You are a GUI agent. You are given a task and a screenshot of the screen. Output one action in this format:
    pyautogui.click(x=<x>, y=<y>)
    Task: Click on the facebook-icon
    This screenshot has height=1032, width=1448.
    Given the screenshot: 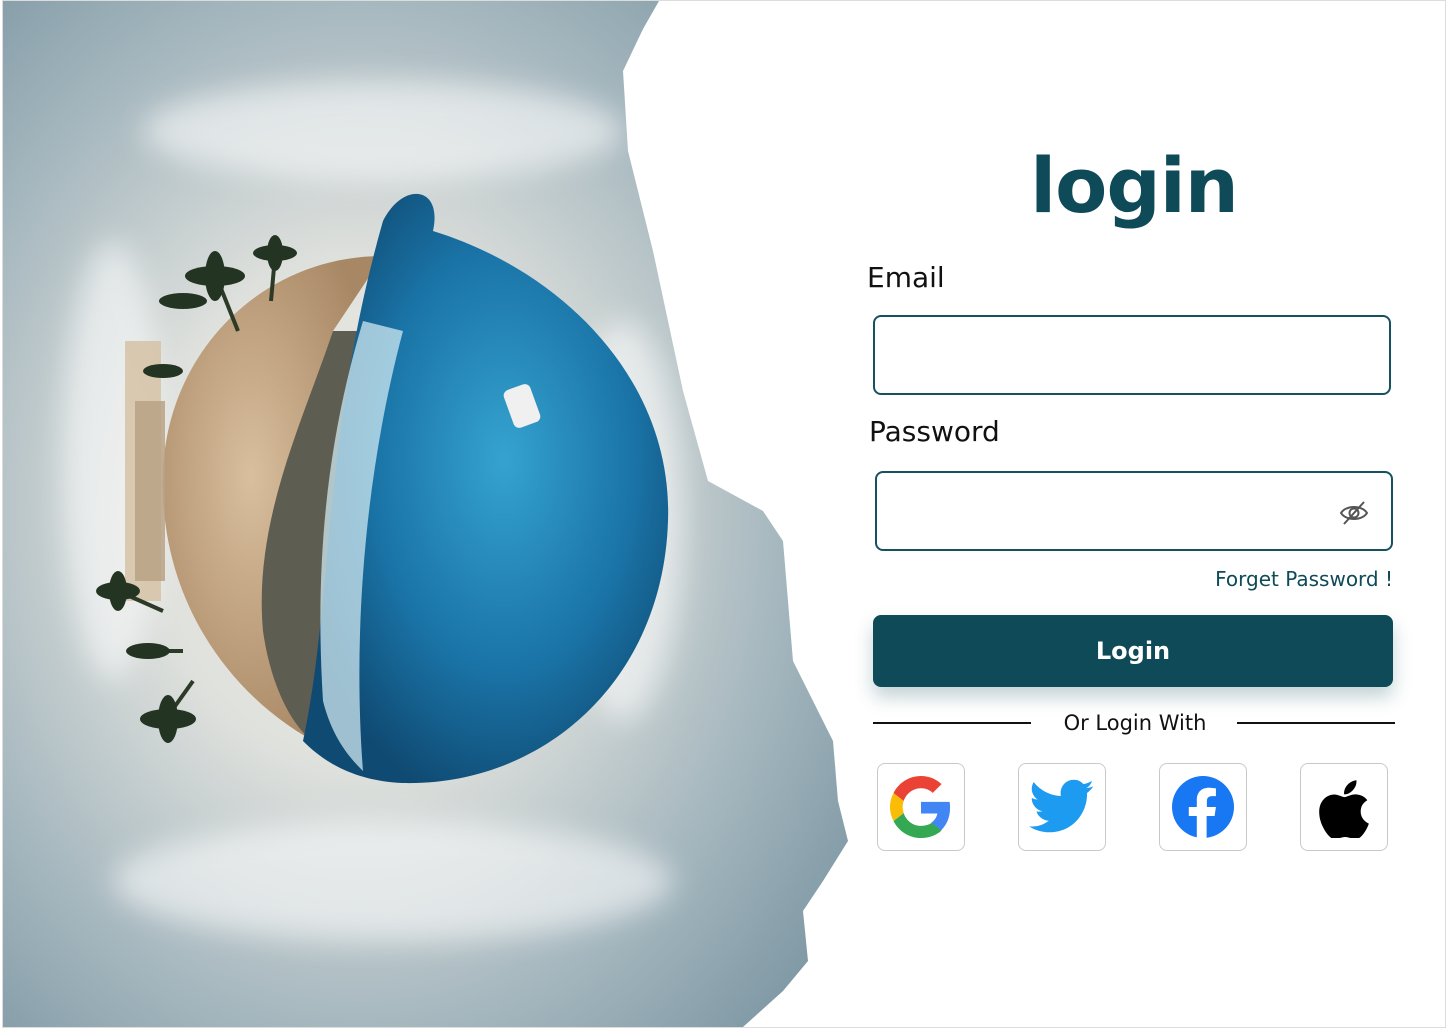 What is the action you would take?
    pyautogui.click(x=1203, y=807)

### To do:
Copy the material's lines exactly, from its first line through the line containing "This screenshot has", with both of those lines included.

### Solution:
You are a GUI agent. You are given a task and a screenshot of the screen. Output one action in this format:
    pyautogui.click(x=<x>, y=<y>)
    Task: Click on the facebook-icon
    This screenshot has height=1032, width=1448.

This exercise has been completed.